偽名のまま、窃盗事件の裁判で有罪判決が確定し、裁判当時に国選弁護人の選任届に偽名で署名したとして有印私文書偽造・同行使などの罪に問われた男の初公判が29日、大阪地裁(丸田顕裁判官)で開かれた。男は「間違いありません」と起訴事実を認めた。
男は住所不定、無職、野村肇被告(76)。偽名のまま有罪判決が確定したのは異例で、弁護人に「プライドがあり、自分の名前で刑を受けるのが嫌だった。思いつきで偽名を使ったらそのまま公判が進んでしまった」などと話しているという。

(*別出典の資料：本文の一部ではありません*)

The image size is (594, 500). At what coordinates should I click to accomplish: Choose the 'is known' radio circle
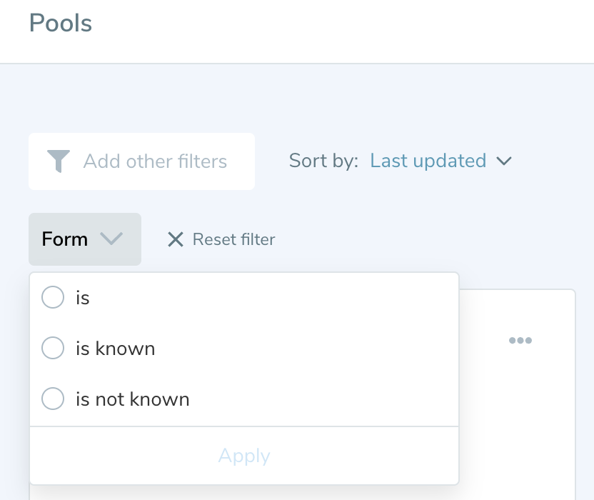[x=53, y=348]
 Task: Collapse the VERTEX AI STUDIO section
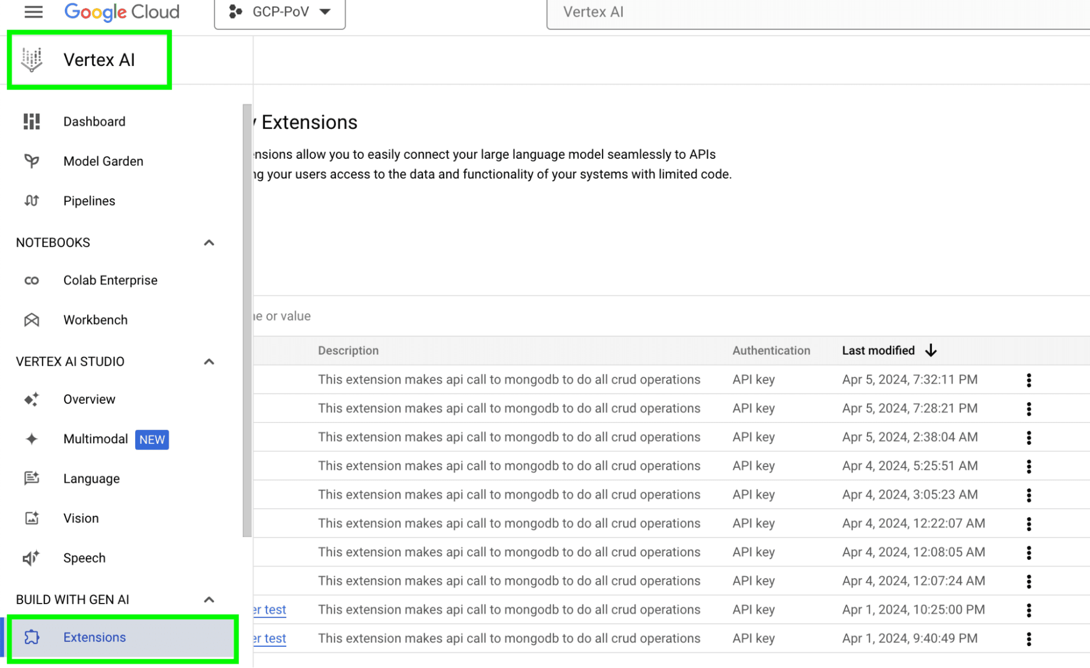(209, 362)
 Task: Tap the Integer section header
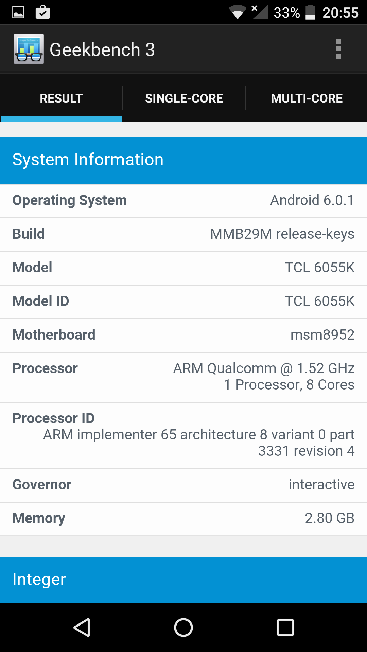(x=184, y=580)
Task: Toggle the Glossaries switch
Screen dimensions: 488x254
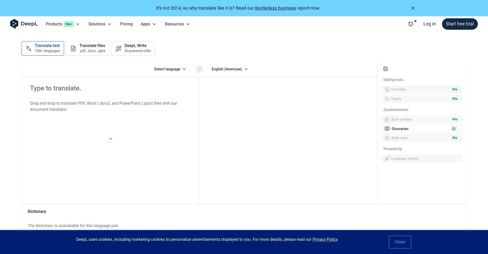Action: coord(455,129)
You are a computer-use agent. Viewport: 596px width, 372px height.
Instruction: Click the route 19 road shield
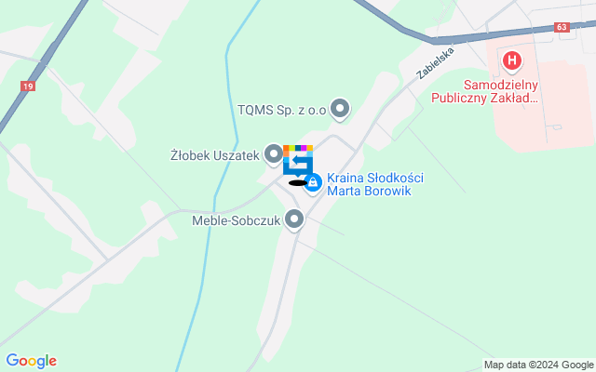tap(28, 86)
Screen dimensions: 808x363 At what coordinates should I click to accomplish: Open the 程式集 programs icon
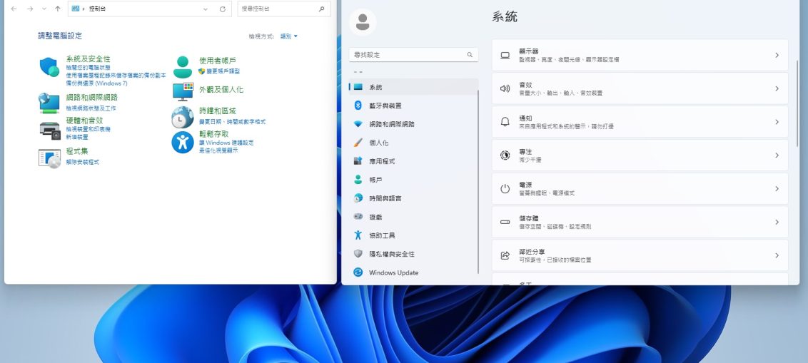(x=49, y=158)
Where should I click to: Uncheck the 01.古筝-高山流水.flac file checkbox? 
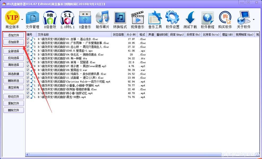tap(28, 39)
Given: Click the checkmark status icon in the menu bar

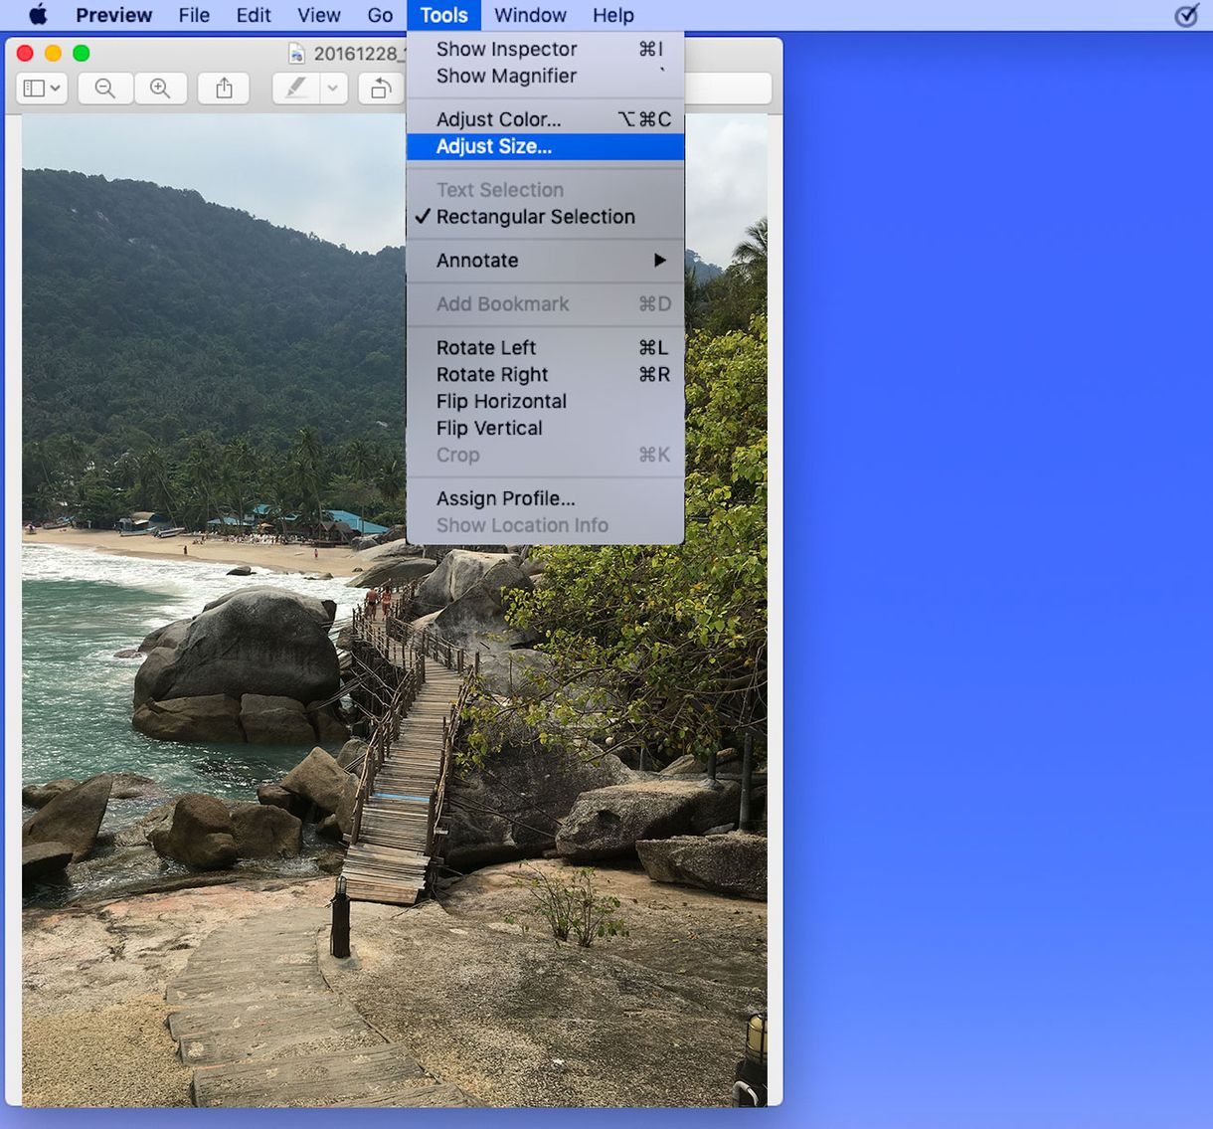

起訴状などによると、野村被告は平成15年8月4日、大阪府八尾市内のスーパーで食料品を万引したとして窃盗の疑いで八尾署に逮捕され、同月27日、署内で国選弁護人の選任届に「山根準一」という偽名を記して大阪地裁に送付。偽名のまま窃盗罪で起訴された後、地裁で審理が進み、同年10月8日、懲役1年、執行猶予3年の有罪判決が言い渡され、確定した。
しかし昨年12月、同市内のスーパーで再び食料品を万引したとして店員に通報され、八尾署員が調べたところ、野村被告が乗っていた自転車が盗品と判明。指紋を採取し前科前歴を照会した結果、山根準一の名前で一致したため当時の偽名が判明し、有印私文書偽造・同行使と占有離脱物横領の罪で起訴された。